Raleigh, N.C. — Christopher Charles Mangum, a son of C.C. Mangum who served as chief executive officer of the development and contracting firm his grandfather founded, died Thursday after he collided with a car while riding his bike in Raleigh's North Hills neighborhood.
Mangum, 58, was traveling southbound on Lassiter Mill Road, about six miles from his home, when Thomas Edison Castelloe, 81, turned into his path, hitting his bike, police said.
Mangum "was unable to avoid the collision," police wrote in the wreck report. Other riders in the neighborhood said the intersection was a dangerous one, and it would have been almost impossible for Mangum, who was headed downhill, to stop quickly.
"Even though riders have a right to their portion of the road there, whenever there is a conflict between a rider and a car, the car always wins," said Ron Wahula.
The driver of the car, Castelloe, of 3417 Williamsborough Court, was charged with misdemeanor death by motor vehicle and failure to yield the right of way. He posted bond late Friday morning.

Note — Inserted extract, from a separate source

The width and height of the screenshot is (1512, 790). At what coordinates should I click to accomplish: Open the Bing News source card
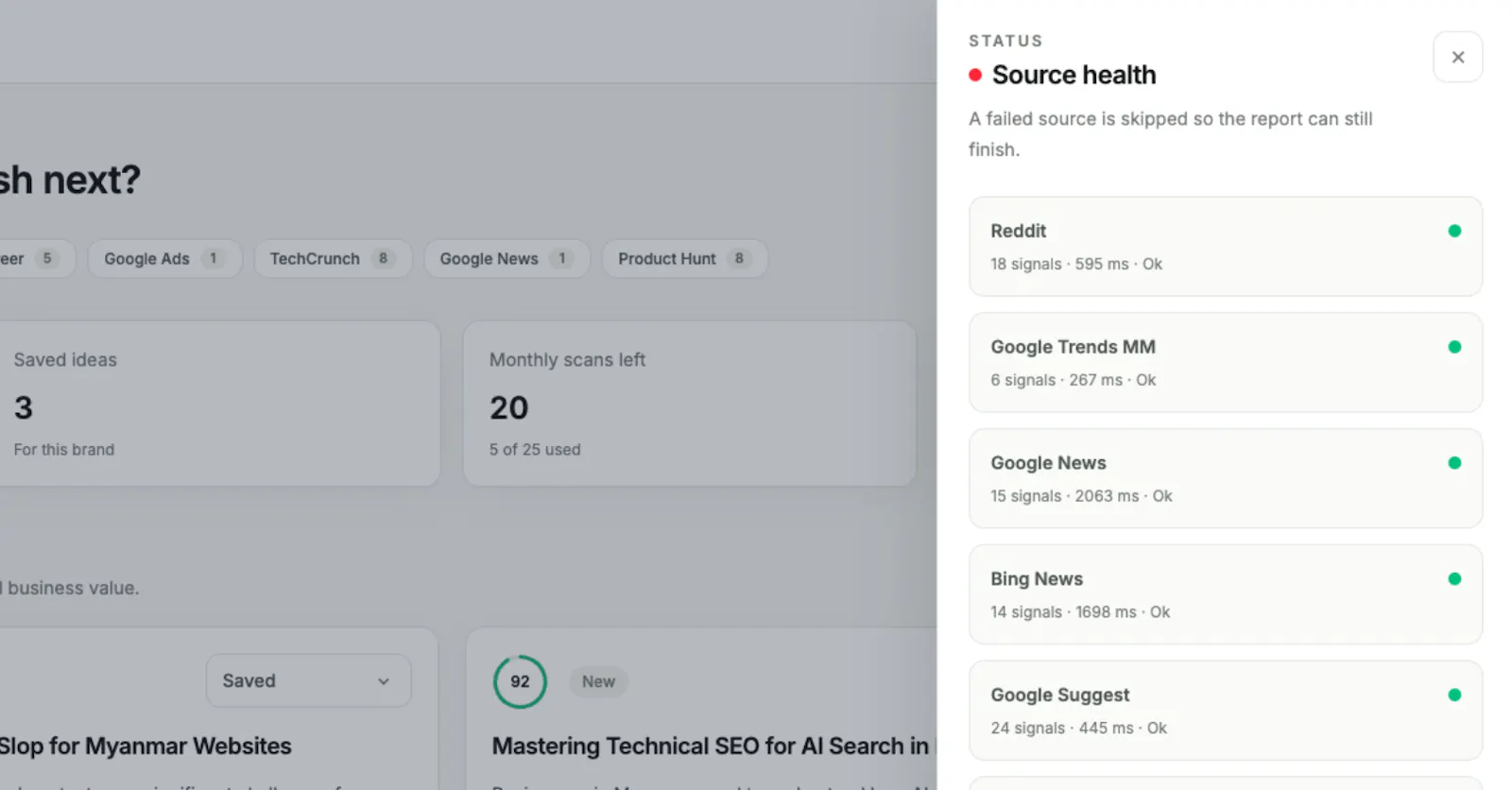click(x=1225, y=594)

Mangum was a graduate of North Carolina State University and the third generation to head up the family business started by his namesake, C.C. Mangum Co. He worked there for more than 30 years and served as CEO after his father's death, his sister, Jeanne Andrus said.
C.C. Mangum Co. worked on many of the projects that grew Raleigh and eastern North Carolina through much of the 20th century. The company was bought out in 2010 by Fred Smith Co., and Chris Mangum launched C.C. Mangum Consulting a year later.
Andrus described her brother Friday as someone who had a passion for people.
David Spickard, who co-founded a nonprofit job-creation program with Mangum, echoed that sentiment. "He was just a model of a servant leader who always gave himself to others," Spickard said.
Jobs for Life was based in Raleigh, but Mangum worked through churches across the United States and in five other countries to teach life and job skills.
"He leaves a legacy for us through Jobs for Life of thousands and thousands of lives that have been transformed, people who had no hope at one time and who now experience life in a new way," Spickard said.
"He was a spiritual person, who took up cycling later in life and, as with anything he did, he gave it 100 percent," friend Tom Helper said.
Mangum is survived by a wife and children.
His death comes as the North Carolina Department of Transportation marks “National Bike Month” and “Motorcycle Safety Awareness Month.” According to the DOT, more than 900 cyclists are injured or killed across the state annually in collisions with vehicles. So far in 2013, Raleigh has recorded 19 such crashes, police spokesman Jim Sughrue said.
Under state law, bicycles are considered vehicles. They must travel in the roadway and have the same rights and responsibilities as cars and trucks.
Castelloe is also a prominent member of the community. He is a retired doctor and was one of the founders of Raleigh Orthopaedic Clinic. "He spent his career saving lives and making lives better," a friend said.